Wearing an old brown anorak with the hood pulled up, his pallor was paler than that of some corpses I have seen. Curly white hair was visible beneath his hood, his beard had a similar whiteness. Perhaps it created the pallid hue of the man who screwed up his eyes and stared intently.
He took a step closer.
‘It’s no good asking me for money,’ I thought, ‘I have had no cash since before Easter.’
To be honest, he looked more like someone who would tell me that he was an alien, or that he was the king of France, or that he was ten thousand years old.
Standing trying to avoid catching his eye lest it lead to the sort of conversation in which he told me that he had an atomic bomb in a carrier bag, I noticed he was carrying a swede in his right hand.
Well, I would call it a swede. It was such a vegetable that was my first introduction to Hiberno-English. Standing in a canteen, I asked the woman behind the counter for ‘swede’. She had looked at me blankly, when I pointed she said, ‘that’s turnip, why did you call it swede?’
It was not clear why he was carrying a swede. He had no other shopping.
His stare continued.
Then I realised that he was not staring at me. He was trying to read the electronic display above my head that gave bus numbers, destinations and when the next service would leave. Clearly he should have been wearing glasses for he was having to squint to read the information.
I relaxed. There would be no nuclear devices, nor conversations about messages brought by Martians.
The relaxed moment did not last.
A woman standing a few yards away was reading a book with a foreign title. The subtitle was The Gentle Art of Swedish Death Cleaning. It seemed as meaningful a title as At Swim-Two-Birds by Brian O’Nolan (also known as Flann O’Brien, Myles na Gopaleen, Brother Barnabas, or George Knowall). Except you knew that O’Nolan was writing satire, mocking affectation, unmasking pretentiousness. It seemed unlikely that Swedish Death Cleaning was particularly humorous.

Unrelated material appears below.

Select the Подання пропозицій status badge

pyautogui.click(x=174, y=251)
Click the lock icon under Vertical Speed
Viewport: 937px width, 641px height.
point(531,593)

A Google search produced an explanation of the book:
Döstädning, or the art of death cleaning, is a Swedish phenomenon by which the elderly and their families set their affairs in order. Whether it’s sorting the family heirlooms from the junk, downsizing to a smaller place, or setting up a system to help you stop misplacing your keys, death cleaning gives us the chance to make the later years of our lives as comfortable and stress-free as possible. Whatever your age, Swedish death cleaning can be used to help you de-clutter your life, and take stock of what’s important. Margareta Magnusson has death cleaned for herself and for many others. Radical and joyous, her guide is an invigorating, touching and surprising process that can help you or someone you love immeasurably, and offers the chance to celebrate and reflect on all the tiny joys that make up a long life along the way.
To be honest, I think I would rather be a myopic old man standing at a bus stop with a large root vegetable and living in the present moment.